Ukiyo-e works also depict how the kabuki audience enjoyed the theater performance, while having nibbles such as sweet snacks, sushi and a bento lunch.
◆ A lively Edo dining
Many dishes in now familiar repertoire of Japanese cuisine became prevalent and/or have their origins in the Edo era (1603‐1868) and the town of Edo.
Prints by Hokusai, Hiroshige and Utagawa Kuniyoshi, as well as less known artists, illustrate the daily scenes with such food as sushi, unagi (grilled eel) and tempura.
In addition, this section introduces the recipes of foods and dishes appearing in ukiyo-e works, retrieved from cooking books of the Edo period.
◆ Famous eating places in Edo
The late Edo period gave birth to many, including some high-end, teahouses and restaurants.
Ukiyo-e works portray calligraphy and haiku meetings held at such places, which served as a salon of artists and intellectuals.

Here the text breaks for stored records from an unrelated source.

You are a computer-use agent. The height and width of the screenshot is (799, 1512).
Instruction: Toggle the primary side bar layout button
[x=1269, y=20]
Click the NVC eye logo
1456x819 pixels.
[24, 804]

“Toto Komei Kaiseki-sho”, a sort of guidebook of 50 volumes published since 1852, enlists famous kaiseki restaurants, introducing each with a popular kabuki actor of the time.
This indicates how Edo was a dining-out capital.
◆ Travel and local specialties
The sampling of local specialties was (and is) an integral part of travel.
Under the Tokugawa shogunate, the Five Highways (Tokaido, Nakasendo, Nikko Kaido, Oshu Kaido and Koshu Kaido) were established and inns were opened along the ways.
This eventually facilitated tourism by commoners in the Edo era.
In the Tokaido series by Hiroshige and Hokusai, we find how travelers walked a 492 km from Edo to Kyoto, touring to scenic spots and savouring local specialties.